In the younger group, we conducted a multivariate logistic regression analysis of factors that may have had an impact on the risk of death. All variables with a p ≤ 0.1 in the univariate analysis were included in a logistic regression model using a forward stepwise approach, and adjusted for nadir CD4+ T-cell count, possession of medical healthcare insurance, on-cART, injection drug use, and having one of the following comorbidities: oral candidiasis, Pneumocystis pneumonia, Cytomegalovirus disease, cryptococcal meningitis, AIDS malignancy, toxoplasma encephalopathy, talaromycosis, non-AIDS malignancy, and kidney disease. The factors that independently significantly increased the risk of death were nadir CD4+ T-cell counts being <200 cells/μL, not having medical healthcare insurance, not being on cART, injection drug use, and having one of the following comorbidities: Pneumocystis pneumonia, cryptococcal meningitis, an AIDS malignancy, a non-AIDS malignancy, and kidney disease. The−2Loglikelihood of the logistic regression was 1282.751, with a correct classification rate of 92.4% (Hosmer-Lemeshow test p = 0.999 and Nagelkerke's R2 = 0.104). The area under the receiver operating characteristic curve was 0.717. We selected the numerical value with the highest Youden index as our cut-off point for the predicted probability (cut-off for probability = 7.7%) (Table 4).

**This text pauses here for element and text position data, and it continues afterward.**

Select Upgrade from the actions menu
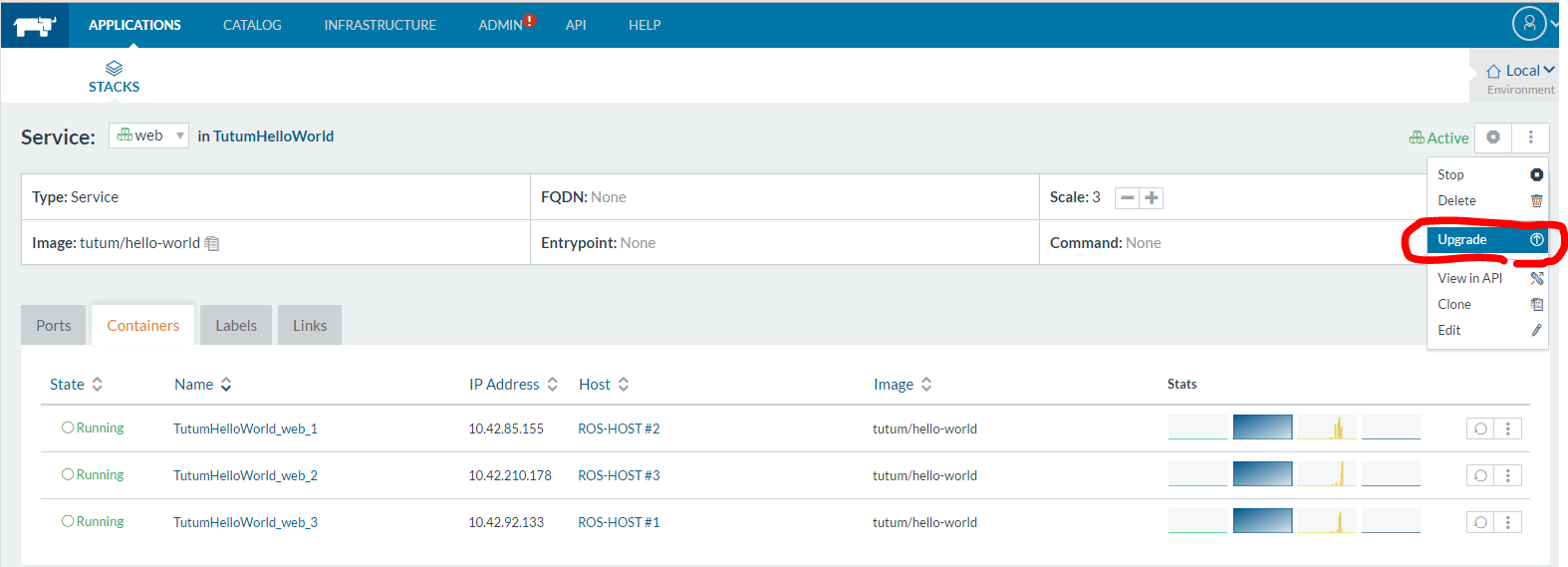The image size is (1568, 567). click(x=1487, y=240)
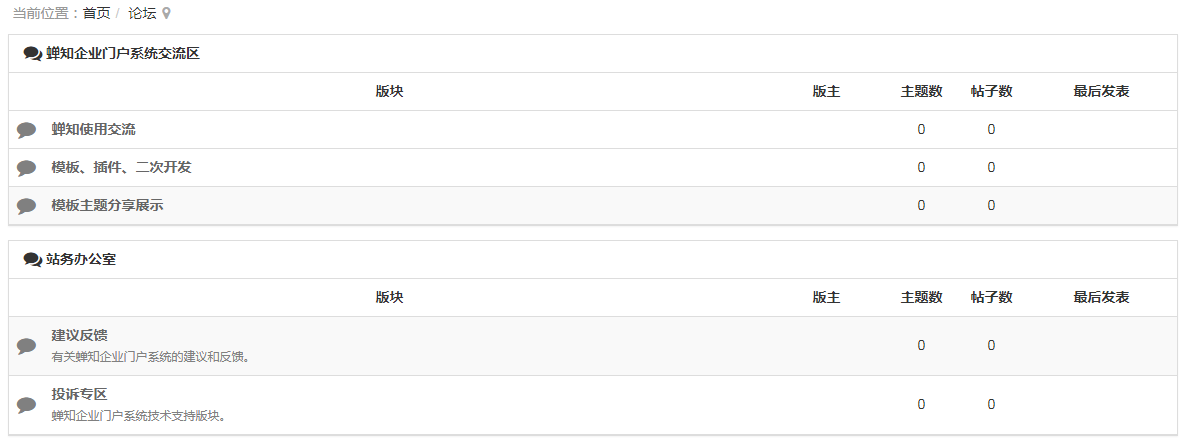Click 建议反馈 description text about 建议和反馈
This screenshot has width=1182, height=443.
click(x=150, y=356)
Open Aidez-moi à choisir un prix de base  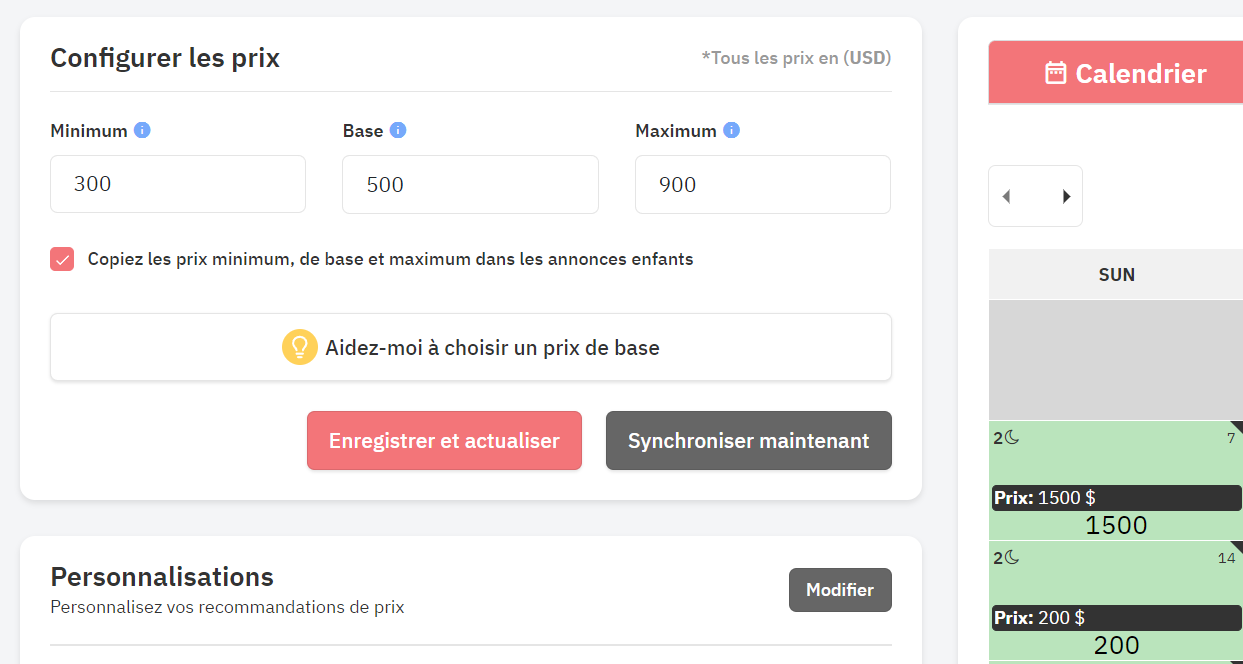(471, 347)
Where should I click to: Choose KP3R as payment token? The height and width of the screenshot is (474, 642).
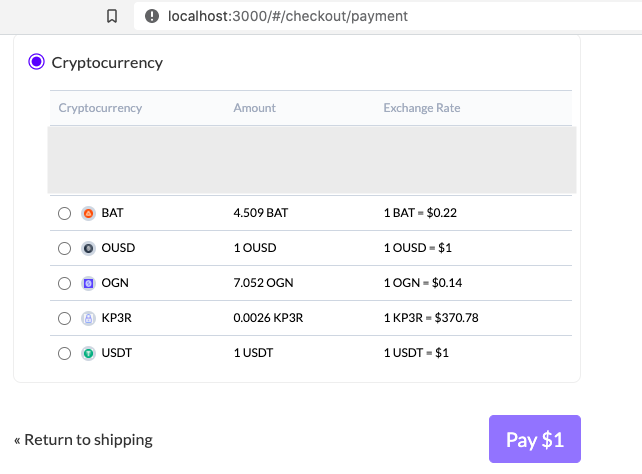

In the older group, we conducted a multivariate logistic regression analysis of factors that may have had an impact on the risk of death. All variables with a p ≤ 0.1 in the univariate analysis were included in a logistic regression model using a forward stepwise approach, and were adjusted for urban residents, nadir CD4+ T-cell count, whether on-cART, and having one of the following comorbidities: Pneumocystis pneumonia, Cytomegalovirus disease, hepatitis C, toxoplasma encephalopathy, talaromycosis, non-AIDS malignancy, and kidney disease. Independent risk factors for death included: being urban residents, nadir CD4+ T-cell count being <200 cells/μL, not being on cART, and having comorbidities such as Pneumocystis pneumonia, hepatitis C, talaromycosis, non-AIDS malignancy, and kidney disease. The−2Loglikelihood of the logistic regression was 1215.188, with a correct classification rate of 88.6% (Hosmer-Lemeshow test p=0.938 and Nagelkerke's R2 = 0.105). The area under the receiver operating characteristic curve was 0.708. We selected the numerical value with the highest Youden index as our cut-off point for the predicted probability (cut-off for probability = 10.3%) (Table 4).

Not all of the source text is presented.